How will you approach your new role? How will it differ from your role at BARDA?

I’m still in listening mode. I’ll start in Oslo for several months and then move over to London. And then I’ll be splitting my time. CEPI’s secretariat is divided between three main nodes right now: Oslo, London, and New Delhi. I will be looking at that organizational structure and trying to think about the allocation of functions across that structure that makes the greatest sense. Resource mobilization is a critically important role. CEPI is only about halfway to its billion-dollar goal for the first five years, so working to close that gap will be a major focus.

BARDA has a pretty broad mission to develop vaccines, biological therapeutics, small molecule therapeutics, diagnostics, and other medical devices against threats a terrorist can use: so chemical, biological, radiological nuclear weapons, pandemic influenza, and emerging infectious diseases. And more recently, that mission has been expanded to include the threat of antimicrobial resistance.

CEPI’s mission right now is more narrowly defined. It aims to develop vaccines against emerging infectious diseases with epidemic or pandemic potential. In a very smart move, CEPI has elected to focus its initial efforts on a limited number of pathogens. I would say that one of the keys to BARDA’s success over the years—and it’s become a pretty considerable success cumulatively over time—has been to define the mission and then stick to the mission very closely. CEPI has tremendous resources at its disposal, but in the context of vaccine development programs there are significant budget restraints.
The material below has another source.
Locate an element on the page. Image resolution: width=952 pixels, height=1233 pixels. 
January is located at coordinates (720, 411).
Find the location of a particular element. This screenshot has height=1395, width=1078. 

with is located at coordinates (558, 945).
I think the choice to narrow the focus down to just a couple of high-priority pathogens is going to serve CEPI really well.
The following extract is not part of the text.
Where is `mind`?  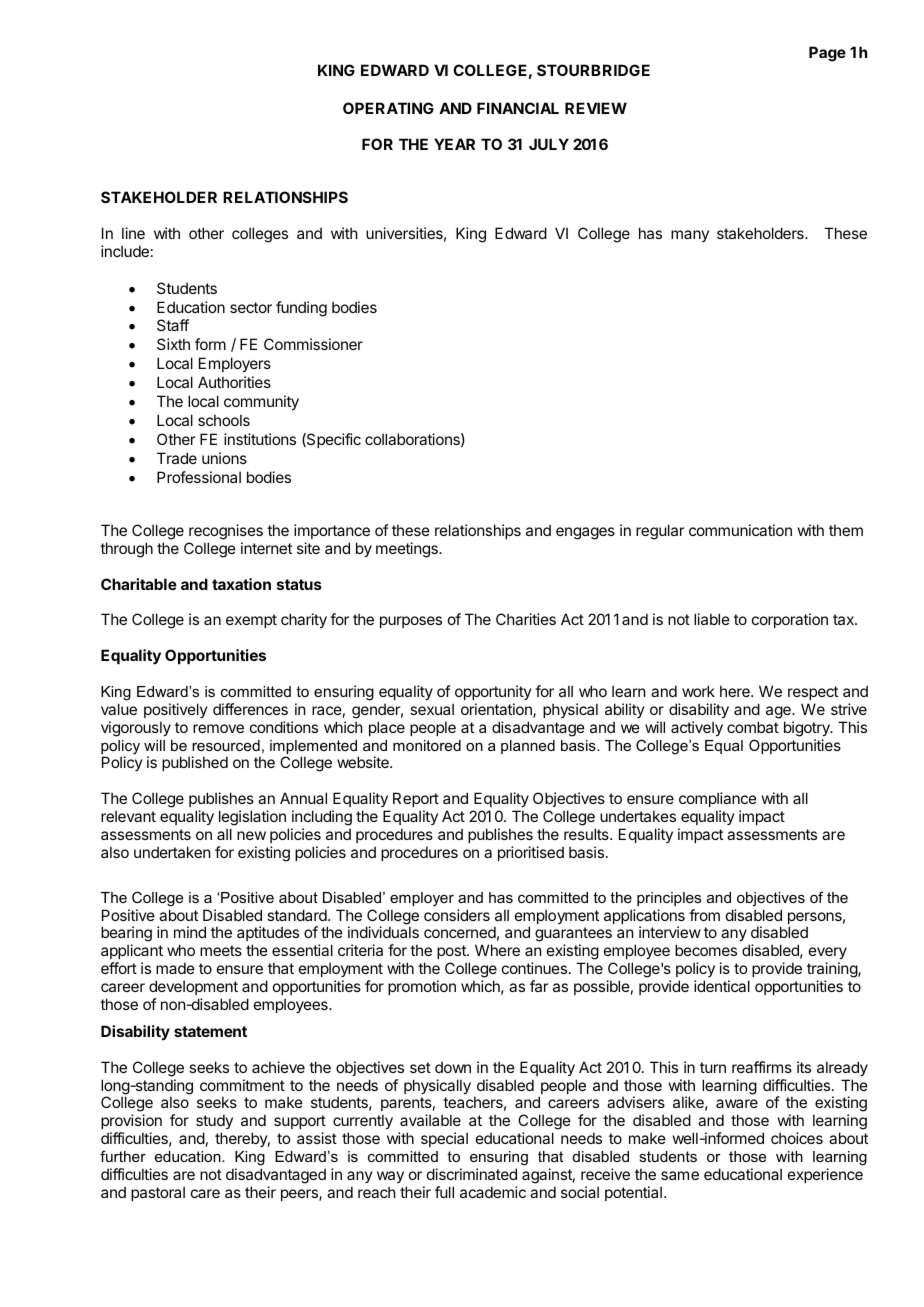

What I can bring to CEPI from BARDA is really a deep understanding of what has and hasn’t worked, how a successful medical countermeasures program should be organized and administered, and what it takes to succeed. I want CEPI to make its own mistakes, not repeat old mistakes.

Do you have any examples?

One of the signature US programs was an attempt to develop a recombinant protective antigen anthrax vaccine—a next-generation vaccine. One of the first programs that was funded when the program just got started was a vaccine program by a company called Vaxgen. The US government made close to a US$900 million investment in Vaxgen, which was a very small company that didn’t have deep vaccine development experience. That program did not succeed. The government was able to recuperate almost all of that $900 million, so it wasn’t that we lost a lot of money. But they weren’t cautious in how they represented the program. There was a lot of ballyhoo about it. When the failure came, it was damaging in a way that it, perhaps, shouldn’t have been.

We learned our mission. The US government was very successful in advancing flu vaccine manufacturing technology. At the time when the US flu program started or really got running in 2005 or so, there were no cell-based vaccines that had been approved, and certainly no recombinant influenza vaccines approved. Both of those technologies offered advantages in terms of scalability and potentially in terms of speed. That’s particularly true with the recombinant vaccine over the existing egg-based technology. We had large partners working with us. Even that comparatively incremental advance was fraught with a lot of risk, and so it took investing in six programs to end up with one that succeeded.

You have to take a risk-based approach, you have to invest in multiple programs, and you have to be tolerant of failure and keep your eye on the end objective and make sure that you make enough investments to ensure that you succeed.

Michael Dumiak reports on global science, technology, and public health and is based in Berlin.